* _WHAT TO WORK ON_
First find the line containing "Where should I" in the data, then set it down exactly along with every line after it, through the last.

Pixel coordinate grounding data
========================================

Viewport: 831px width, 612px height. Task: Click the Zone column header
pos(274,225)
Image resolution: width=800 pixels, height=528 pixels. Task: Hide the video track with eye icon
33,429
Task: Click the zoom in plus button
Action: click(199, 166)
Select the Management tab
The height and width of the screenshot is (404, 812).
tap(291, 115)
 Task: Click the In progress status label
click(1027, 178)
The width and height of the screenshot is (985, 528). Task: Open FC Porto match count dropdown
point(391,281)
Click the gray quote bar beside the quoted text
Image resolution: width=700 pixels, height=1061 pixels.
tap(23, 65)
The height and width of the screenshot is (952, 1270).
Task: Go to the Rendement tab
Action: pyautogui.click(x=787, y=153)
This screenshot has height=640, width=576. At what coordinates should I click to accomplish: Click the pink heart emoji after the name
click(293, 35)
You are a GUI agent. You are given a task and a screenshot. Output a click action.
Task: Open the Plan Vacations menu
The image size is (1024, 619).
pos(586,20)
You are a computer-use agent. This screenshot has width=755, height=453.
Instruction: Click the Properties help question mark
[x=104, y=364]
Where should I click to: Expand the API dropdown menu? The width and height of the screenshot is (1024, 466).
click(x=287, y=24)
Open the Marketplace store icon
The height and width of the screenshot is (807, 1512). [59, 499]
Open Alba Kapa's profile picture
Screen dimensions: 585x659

========================================

* _PROBLEM SOLUTION_
Where should I click to: Expand the API dropdown menu? The width and height of the screenshot is (1024, 466).
click(x=287, y=24)
Open the Marketplace store icon
The height and width of the screenshot is (807, 1512). [59, 499]
Open Alba Kapa's profile picture
Screen dimensions: 585x659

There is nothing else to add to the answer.